DATA FOR PROCESSING –
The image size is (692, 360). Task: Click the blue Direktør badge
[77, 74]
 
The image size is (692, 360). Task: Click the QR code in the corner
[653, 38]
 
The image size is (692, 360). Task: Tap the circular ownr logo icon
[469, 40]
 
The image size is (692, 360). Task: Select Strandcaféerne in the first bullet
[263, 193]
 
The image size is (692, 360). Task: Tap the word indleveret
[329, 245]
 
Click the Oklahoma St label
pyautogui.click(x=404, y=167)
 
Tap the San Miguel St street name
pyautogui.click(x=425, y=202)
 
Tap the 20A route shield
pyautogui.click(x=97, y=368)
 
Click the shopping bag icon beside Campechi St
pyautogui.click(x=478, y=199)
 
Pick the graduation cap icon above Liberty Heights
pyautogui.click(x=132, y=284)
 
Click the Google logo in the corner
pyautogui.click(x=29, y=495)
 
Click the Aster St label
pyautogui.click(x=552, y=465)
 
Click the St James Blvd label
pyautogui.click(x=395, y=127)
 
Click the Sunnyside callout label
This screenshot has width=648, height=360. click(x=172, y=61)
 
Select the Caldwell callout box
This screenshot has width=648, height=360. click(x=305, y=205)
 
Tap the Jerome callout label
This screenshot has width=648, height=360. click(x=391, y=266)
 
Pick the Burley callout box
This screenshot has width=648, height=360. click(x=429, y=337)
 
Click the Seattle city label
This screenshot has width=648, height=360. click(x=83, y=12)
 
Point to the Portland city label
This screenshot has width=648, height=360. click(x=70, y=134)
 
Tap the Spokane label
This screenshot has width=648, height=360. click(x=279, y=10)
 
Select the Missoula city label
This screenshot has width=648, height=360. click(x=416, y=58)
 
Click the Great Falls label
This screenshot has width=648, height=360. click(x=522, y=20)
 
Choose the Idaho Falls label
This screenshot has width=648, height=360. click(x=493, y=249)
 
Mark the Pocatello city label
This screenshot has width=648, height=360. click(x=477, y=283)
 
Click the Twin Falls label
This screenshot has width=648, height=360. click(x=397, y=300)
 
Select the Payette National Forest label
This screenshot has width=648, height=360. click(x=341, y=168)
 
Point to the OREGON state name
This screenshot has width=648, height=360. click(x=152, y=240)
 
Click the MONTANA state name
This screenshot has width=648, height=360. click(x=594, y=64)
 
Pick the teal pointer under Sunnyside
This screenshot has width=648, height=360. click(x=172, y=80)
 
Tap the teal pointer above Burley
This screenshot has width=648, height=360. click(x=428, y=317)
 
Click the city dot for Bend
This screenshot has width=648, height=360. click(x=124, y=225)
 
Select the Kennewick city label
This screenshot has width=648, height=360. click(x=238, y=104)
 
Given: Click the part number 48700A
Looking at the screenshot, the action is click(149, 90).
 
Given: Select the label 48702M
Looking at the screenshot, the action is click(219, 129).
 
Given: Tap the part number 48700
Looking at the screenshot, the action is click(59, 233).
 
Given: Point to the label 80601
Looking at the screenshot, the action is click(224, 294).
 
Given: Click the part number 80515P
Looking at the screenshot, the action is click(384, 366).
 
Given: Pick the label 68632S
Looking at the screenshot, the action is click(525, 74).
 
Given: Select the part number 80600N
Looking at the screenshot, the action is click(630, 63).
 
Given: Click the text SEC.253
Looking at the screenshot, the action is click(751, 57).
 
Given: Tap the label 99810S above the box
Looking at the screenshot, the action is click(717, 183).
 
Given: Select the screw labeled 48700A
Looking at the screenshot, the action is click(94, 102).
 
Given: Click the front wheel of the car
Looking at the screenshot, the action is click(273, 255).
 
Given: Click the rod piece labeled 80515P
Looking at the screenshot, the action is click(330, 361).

TO DO – Return every one of the lines above, unchanged and in the same order.

OUTPUT FOR THIS TASK –
The image size is (692, 360). Task: Click the blue Direktør badge
[77, 74]
 
The image size is (692, 360). Task: Click the QR code in the corner
[653, 38]
 
The image size is (692, 360). Task: Tap the circular ownr logo icon
[469, 40]
 
The image size is (692, 360). Task: Select Strandcaféerne in the first bullet
[263, 193]
 
The image size is (692, 360). Task: Tap the word indleveret
[329, 245]
 
Click the Oklahoma St label
pyautogui.click(x=404, y=167)
 
Tap the San Miguel St street name
pyautogui.click(x=425, y=202)
 
Tap the 20A route shield
pyautogui.click(x=97, y=368)
 
Click the shopping bag icon beside Campechi St
pyautogui.click(x=478, y=199)
 
Pick the graduation cap icon above Liberty Heights
pyautogui.click(x=132, y=284)
 
Click the Google logo in the corner
pyautogui.click(x=29, y=495)
 
Click the Aster St label
pyautogui.click(x=552, y=465)
 
Click the St James Blvd label
pyautogui.click(x=395, y=127)
 
Click the Sunnyside callout label
This screenshot has width=648, height=360. click(x=172, y=61)
 
Select the Caldwell callout box
This screenshot has width=648, height=360. click(x=305, y=205)
 
Tap the Jerome callout label
This screenshot has width=648, height=360. click(x=391, y=266)
 
Pick the Burley callout box
This screenshot has width=648, height=360. click(x=429, y=337)
 
Click the Seattle city label
This screenshot has width=648, height=360. click(x=83, y=12)
 
Point to the Portland city label
This screenshot has width=648, height=360. click(x=70, y=134)
 
Tap the Spokane label
This screenshot has width=648, height=360. click(x=279, y=10)
 
Select the Missoula city label
This screenshot has width=648, height=360. click(x=416, y=58)
 
Click the Great Falls label
This screenshot has width=648, height=360. click(x=522, y=20)
 
Choose the Idaho Falls label
This screenshot has width=648, height=360. click(x=493, y=249)
 
Mark the Pocatello city label
This screenshot has width=648, height=360. click(x=477, y=283)
 
Click the Twin Falls label
This screenshot has width=648, height=360. click(x=397, y=300)
 
Select the Payette National Forest label
This screenshot has width=648, height=360. click(x=341, y=168)
 
Point to the OREGON state name
This screenshot has width=648, height=360. click(x=152, y=240)
 
Click the MONTANA state name
This screenshot has width=648, height=360. click(x=594, y=64)
 
Pick the teal pointer under Sunnyside
This screenshot has width=648, height=360. click(x=172, y=80)
 
Tap the teal pointer above Burley
This screenshot has width=648, height=360. click(x=428, y=317)
 
Click the city dot for Bend
This screenshot has width=648, height=360. click(x=124, y=225)
 
Select the Kennewick city label
This screenshot has width=648, height=360. click(x=238, y=104)
 
Given: Click the part number 48700A
Looking at the screenshot, the action is click(149, 90).
 
Given: Select the label 48702M
Looking at the screenshot, the action is click(219, 129).
 
Given: Tap the part number 48700
Looking at the screenshot, the action is click(59, 233).
 
Given: Point to the label 80601
Looking at the screenshot, the action is click(224, 294).
 
Given: Click the part number 80515P
Looking at the screenshot, the action is click(384, 366).
 
Given: Pick the label 68632S
Looking at the screenshot, the action is click(525, 74).
 
Given: Select the part number 80600N
Looking at the screenshot, the action is click(630, 63).
 
Given: Click the text SEC.253
Looking at the screenshot, the action is click(751, 57).
 
Given: Tap the label 99810S above the box
Looking at the screenshot, the action is click(717, 183).
 
Given: Select the screw labeled 48700A
Looking at the screenshot, the action is click(94, 102).
 
Given: Click the front wheel of the car
Looking at the screenshot, the action is click(273, 255).
 
Given: Click the rod piece labeled 80515P
Looking at the screenshot, the action is click(330, 361).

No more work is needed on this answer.